CIO by Ferber teaches a child can cry themselves to sleep in order to learn independence and self-soothing. Ferber suggests that by allowing a child to Cry it Out, you’re teaching your child not to depend on their mother and/or caregiver, but learning to cope with their own ability to sleep. Ferber states that you should teach your child to fall asleep on his own and that he shouldn’t associate sleeping with rocking, having his back rubbed or with music on, etc… The big part of Ferber’s theory is the Progressive Waiting Approach or we call the “Cry it Out” approach – Ferber doesn’t recommend letting your child cry for progressively longer amount – but checking on your child in 3, 5, or 10 minute intervals with each waiting period a little bit longer. Experts in this school of thought believe that crying isn’t harmful or out of fear, but rather – the child is just frustrated that they can’t get back to sleep. Within 3-7 days, Ferber believers that you’ll have a child that’ll be able to cope with sleeping and soothing themselves.
But then parents on the other side of the argument feel that cry it out can damage a child’s psyche and is unnecessary. In an age where we can know if a baby is safe in another room, despite the loudness of his cries, does it mean we should leave the babies to cry on their own? CIO advocates says that babies left to cry will eventually stop and the duration of future crying bouts will decrease. A no cry advocate would disagree – saying the child stops crying because he learns that he can longer hope for the caregiver to provide comfort, not because his distress has been alleviated. The no cry method is also called the Attachment Theory, and it’s been gaining popularity in the last few years. According to the attachment theory, many babies are born without the ability to self-regulate emotions. That is, they find the world to be confusing and disorganized, but do not have the coping abilities required to soothe themselves. Thus, during times of distress, they seek out their caregivers because the physical closeness of the caregiver helps to soothe the infant and re-establish equilibrium. When the caregiver is consistently responsive and sensitive, the child gradually learns and believes he is worthy of love, and that other people can be trusted to provide it. He learns that the caregiver is a secure base from which he can explore the world, and if he encounters adversity he can return to his base for support and comfort. This trust in the caregiver results in what is known as a secure individual. North American parenting practices, including CIO, are often influenced by fears that children will grow up too dependent. However, an abundance of research shows that regular physical contact, reassurance, and prompt responses to distress in infancy and childhood results in secure and confident adults who are better able to form functional relationships.

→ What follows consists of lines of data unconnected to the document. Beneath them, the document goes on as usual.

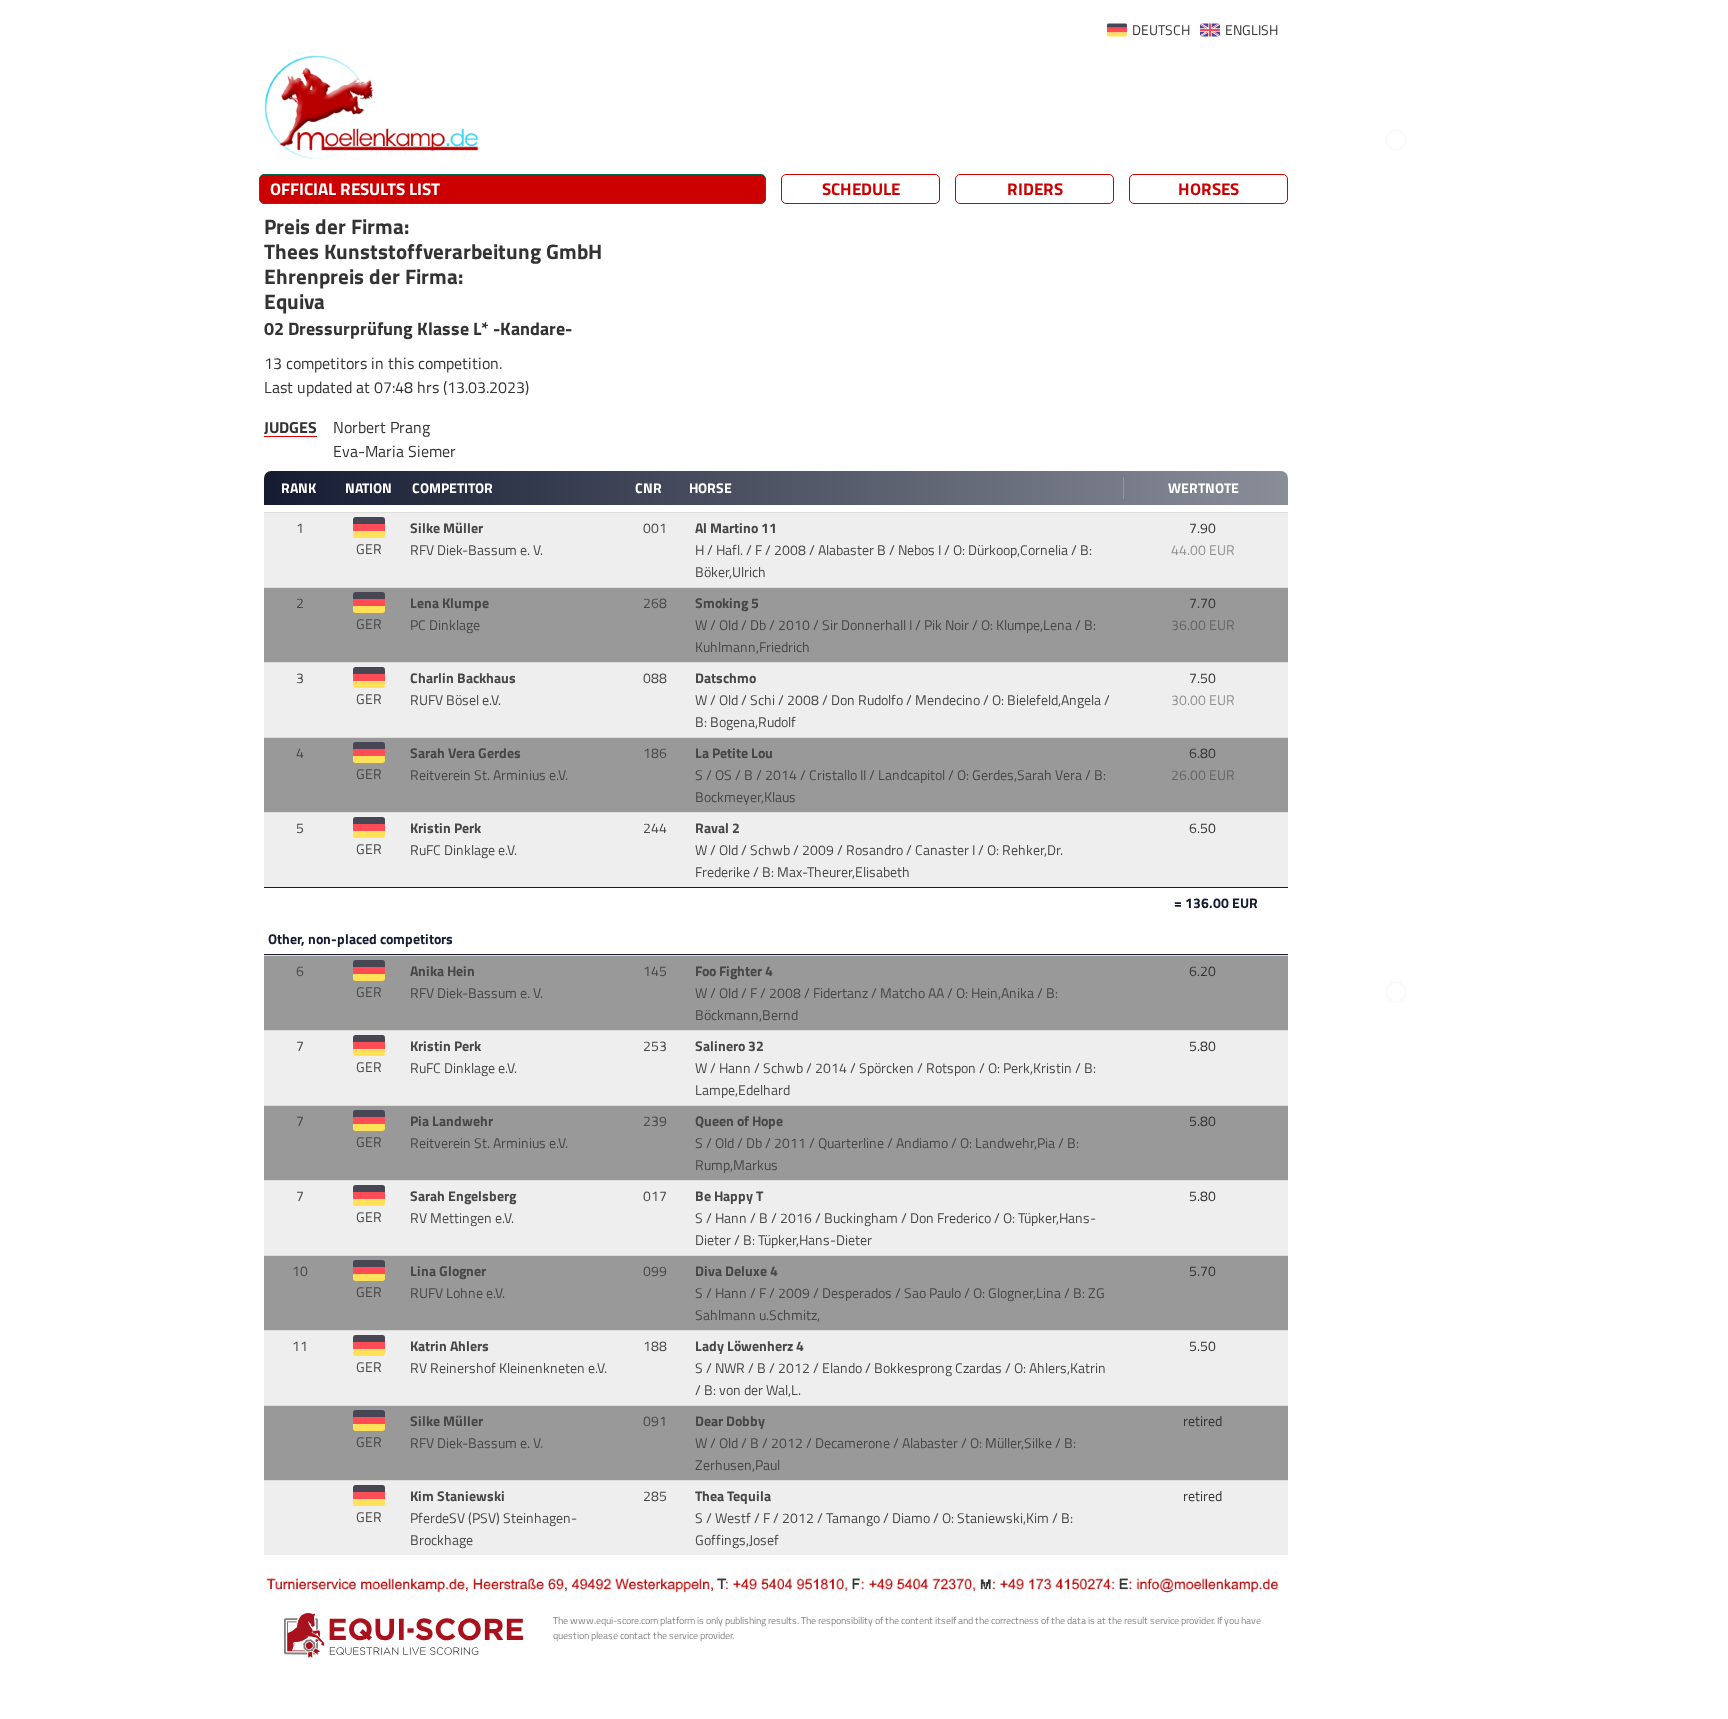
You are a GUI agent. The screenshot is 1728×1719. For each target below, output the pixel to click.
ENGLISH (1251, 30)
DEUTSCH (1161, 30)
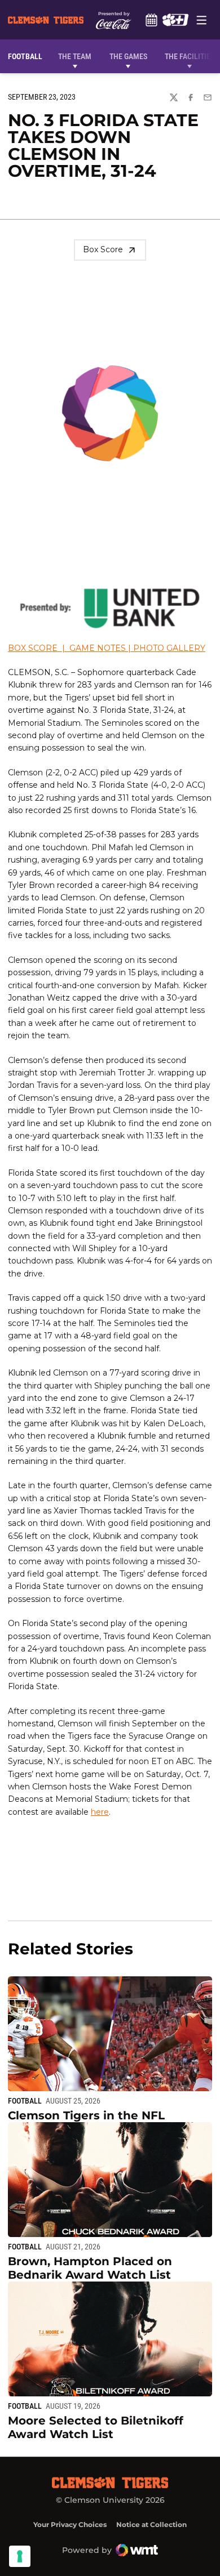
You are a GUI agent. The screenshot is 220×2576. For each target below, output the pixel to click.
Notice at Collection (151, 2524)
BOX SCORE (33, 648)
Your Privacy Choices (70, 2524)
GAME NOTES (97, 648)
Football (25, 2100)
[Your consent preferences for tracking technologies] (19, 2556)
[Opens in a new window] (175, 19)
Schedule (151, 20)
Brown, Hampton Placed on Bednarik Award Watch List (90, 2268)
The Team (74, 56)
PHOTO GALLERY (169, 648)
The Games (128, 56)
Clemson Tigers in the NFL (86, 2115)
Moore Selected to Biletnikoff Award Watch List (95, 2427)
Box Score (103, 249)
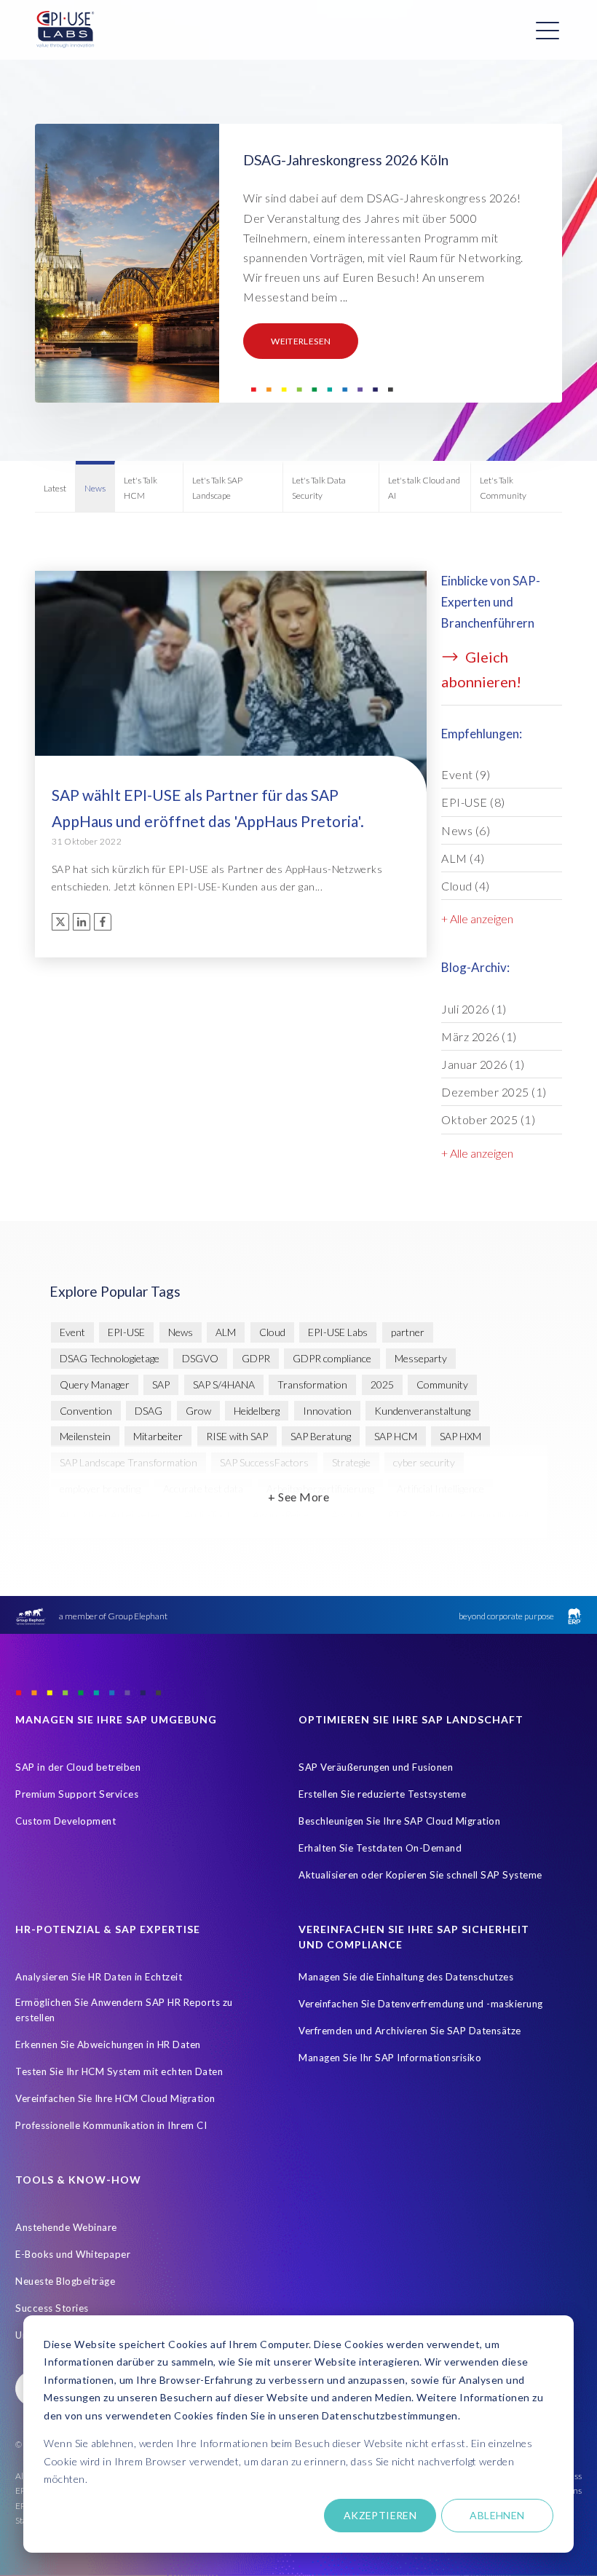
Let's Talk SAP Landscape (217, 487)
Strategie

Of course I want my son to grown up being independent, smart, and all those good things that both schools talk about – but seriously, when opinions clash so intensely, as a mom – how do I even begin choosing which one is the right one for me? For the time being since my son and daughter sleep in the same room – and whenever Tyler cries, I don’t want to wake up my daughter as well, I am that responsive sensitive caretaker, but it would be nice to get a full 8 hour sleep again one of these days.
So what do you guys think? What do you do to get your child to sleep?